[ABOUT THIS EXERCISE]
The records that follow are to be repeated in full, with no pictures retained.

[EXCERPTED DATA]
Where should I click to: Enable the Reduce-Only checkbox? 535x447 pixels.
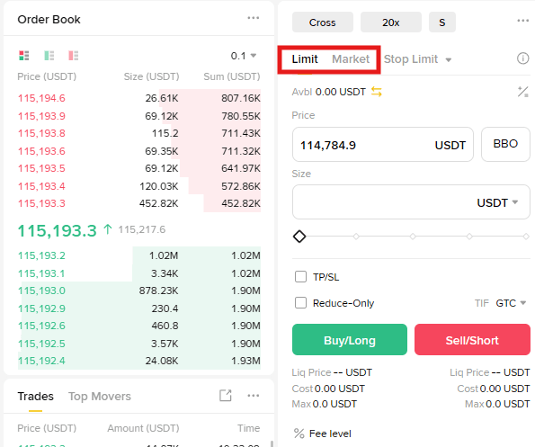tap(300, 303)
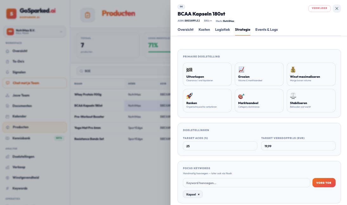The width and height of the screenshot is (347, 205).
Task: Expand the NutriMax B.V. workspace selector
Action: [35, 31]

[RESPONSE TO THE EXERCISE]
Where should I click to: Enable the Reduce-Only checkbox? 535x447 pixels.
tap(300, 303)
The width and height of the screenshot is (347, 205).
Task: Expand the NutriMax B.V. workspace selector
Action: [35, 31]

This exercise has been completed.